From mboxrd@z Thu Jan  1 00:00:00 1970
From: ming.lei@redhat.com (Ming Lei)
Date: Thu, 16 May 2019 11:13:35 +0800
Subject: [PATCH 3/6] nvme-pci: Unblock reset_work on IO failure
In-Reply-To: <20190515163625.21776-3-keith.busch@intel.com>
References: <20190515163625.21776-1-keith.busch@intel.com>
 <20190515163625.21776-3-keith.busch@intel.com>
Message-ID: <20190516031333.GC16342@ming.t460p>

On Wed, May 15, 2019@10:36:22AM -0600, Keith Busch wrote:
> The reset_work waits in the connecting state for previously queued IO to
> complete before setting the controller to live. If these requests time
> out, we won't be able to restart the controller because the reset_work
> is already running, and any requeued IOs will block reset_work forever.
> 
> When connecting, shutdown the controller to flush all entered requests
> to a failed completion if a timeout occurs, and ensure the controller
> can't transition to the live state after we've unblocked it. The driver
> will instead unbind from the controller if we can't complete IO during
> initialization.
> 
> Signed-off-by: Keith Busch <keith.busch at intel.com>
> ---
>  drivers/nvme/host/pci.c | 9 ++++-----
>  1 file changed, 4 insertions(+), 5 deletions(-)
> 
> diff --git a/drivers/nvme/host/pci.c b/drivers/nvme/host/pci.c
> index c72755311ffa..8df176ffcbc1 100644
> --- a/drivers/nvme/host/pci.c
> +++ b/drivers/nvme/host/pci.c
> @@ -1257,7 +1257,6 @@ static enum blk_eh_timer_return nvme_timeout(struct request *req, bool reserved)

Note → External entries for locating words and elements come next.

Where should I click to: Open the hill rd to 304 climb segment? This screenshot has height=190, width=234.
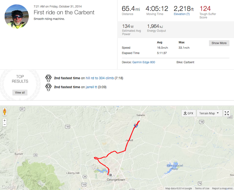point(100,78)
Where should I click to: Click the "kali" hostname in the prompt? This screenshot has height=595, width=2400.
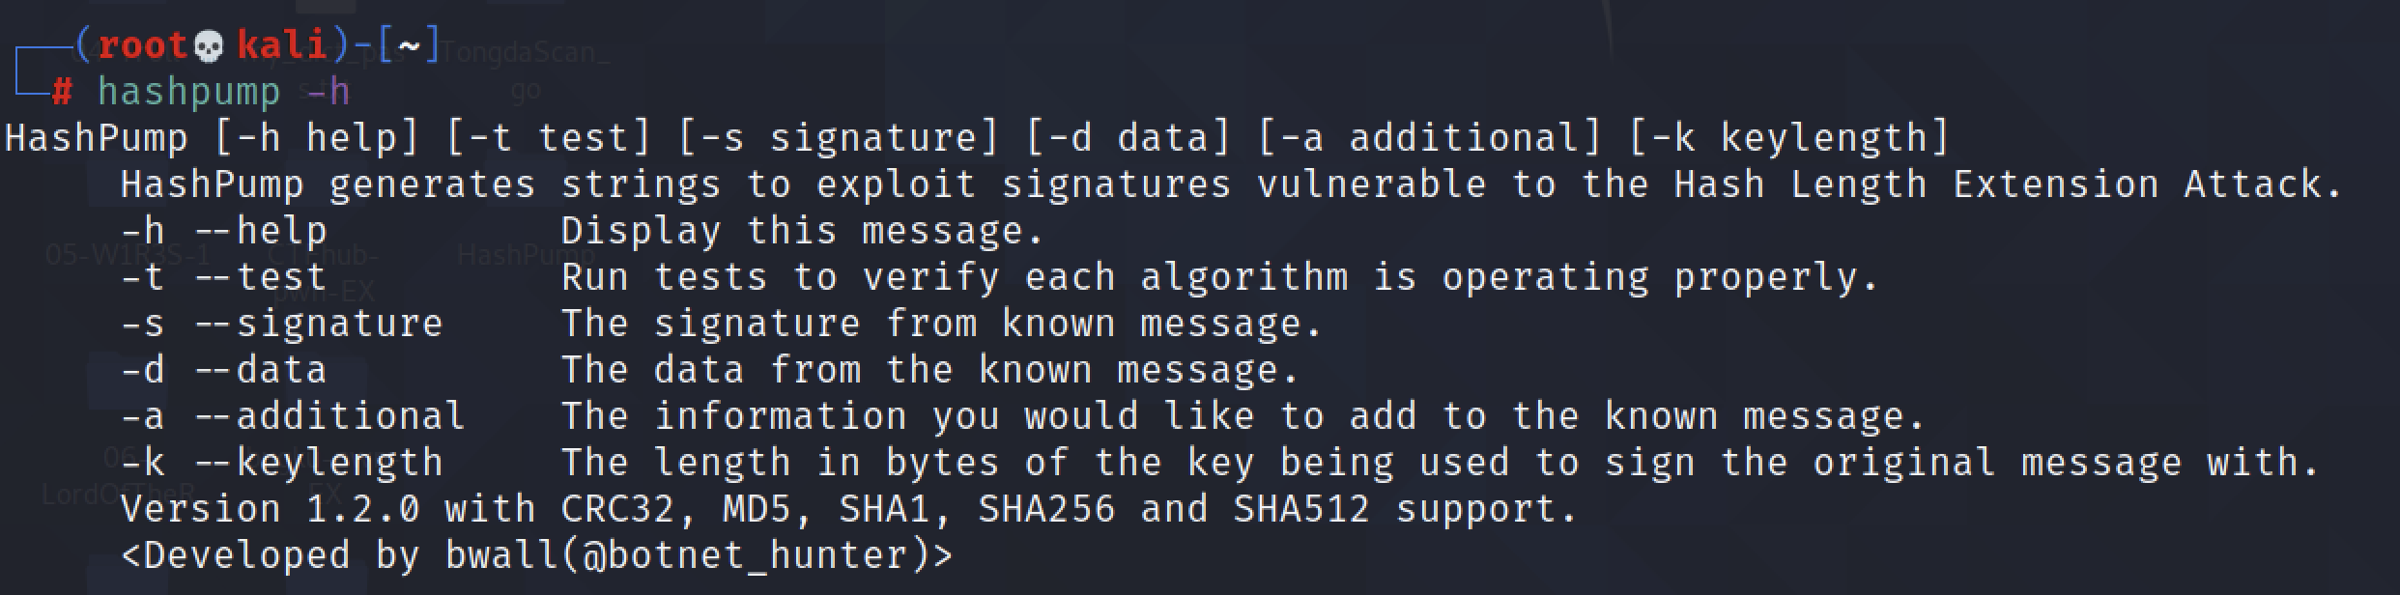282,44
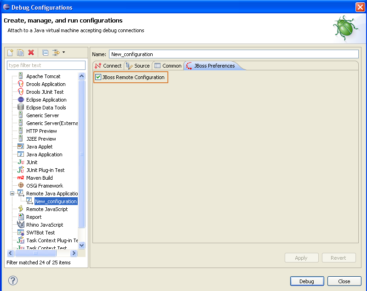This screenshot has height=291, width=367.
Task: Click the Duplicate configuration icon
Action: tap(21, 53)
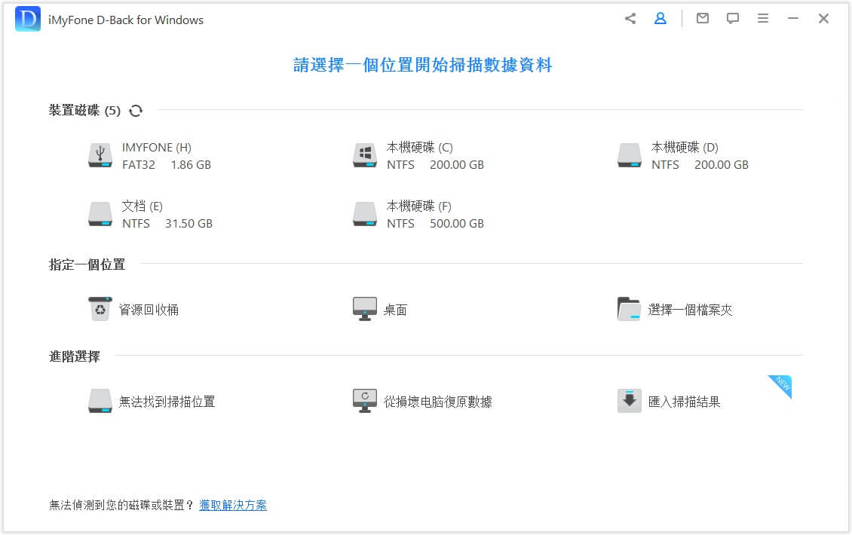This screenshot has width=852, height=535.
Task: Open the 獲取解決方案 link
Action: 233,505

>  	struct nvme_dev *dev = nvmeq->dev;
>  	struct request *abort_req;
>  	struct nvme_command cmd;
> -	bool shutdown = false;
>  	u32 csts = readl(dev->bar + NVME_REG_CSTS);
>  
>  	/* If PCI error recovery process is happening, we cannot reset or
> @@ -1294,14 +1293,14 @@ static enum blk_eh_timer_return nvme_timeout(struct request *req, bool reserved)

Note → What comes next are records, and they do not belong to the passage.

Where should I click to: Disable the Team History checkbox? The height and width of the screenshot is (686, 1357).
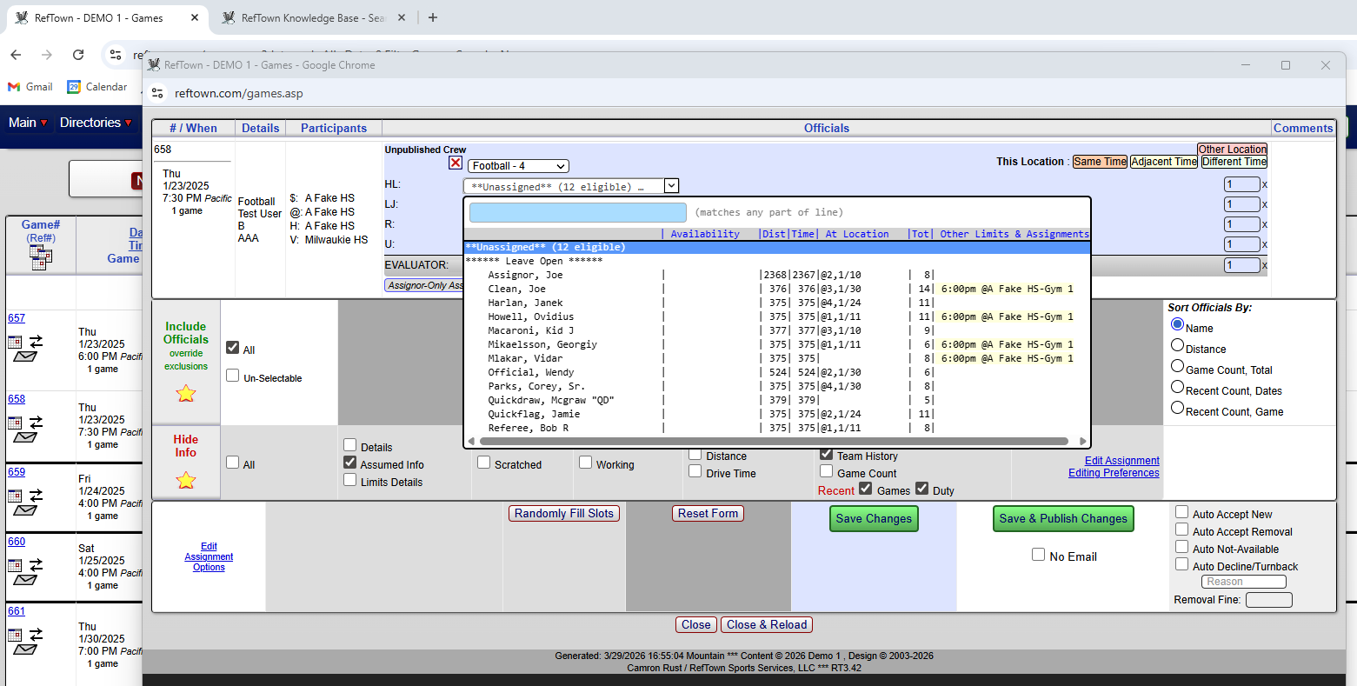point(826,456)
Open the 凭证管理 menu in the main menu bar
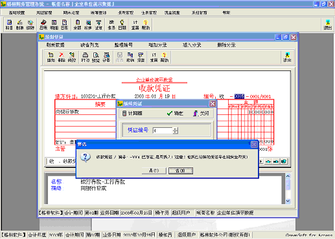The image size is (335, 239). pos(44,13)
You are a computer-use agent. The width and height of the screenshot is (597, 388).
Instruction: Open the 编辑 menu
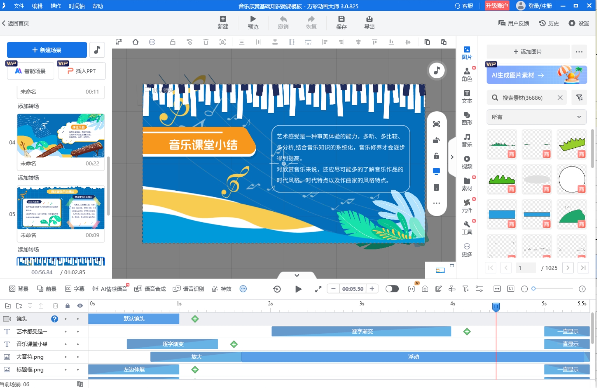coord(37,6)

>  	 * shutdown, so we return BLK_EH_DONE.
>  	 */
>  	switch (dev->ctrl.state) {
> -	case NVME_CTRL_DELETING:
> -		shutdown = true;
> -		/* fall through */
>  	case NVME_CTRL_CONNECTING:
> +		nvme_change_ctrl_state(&dev->ctrl, NVME_CTRL_DELETING);
> +		/* fall through */
> +	case NVME_CTRL_DELETING:
>  		dev_warn_ratelimited(dev->ctrl.device,
>  			 "I/O %d QID %d timeout, disable controller\n",
>  			 req->tag, nvmeq->qid);
> -		nvme_dev_disable(dev, shutdown);
> +		nvme_dev_disable(dev, true);
>  		nvme_req(req)->flags |= NVME_REQ_CANCELLED;
>  		return BLK_EH_DONE;
>  	case NVME_CTRL_RESETTING:

Then the controller is dead, and can't work any more together with data
loss. I guess this way is too violent from user view.


Thanks,
Ming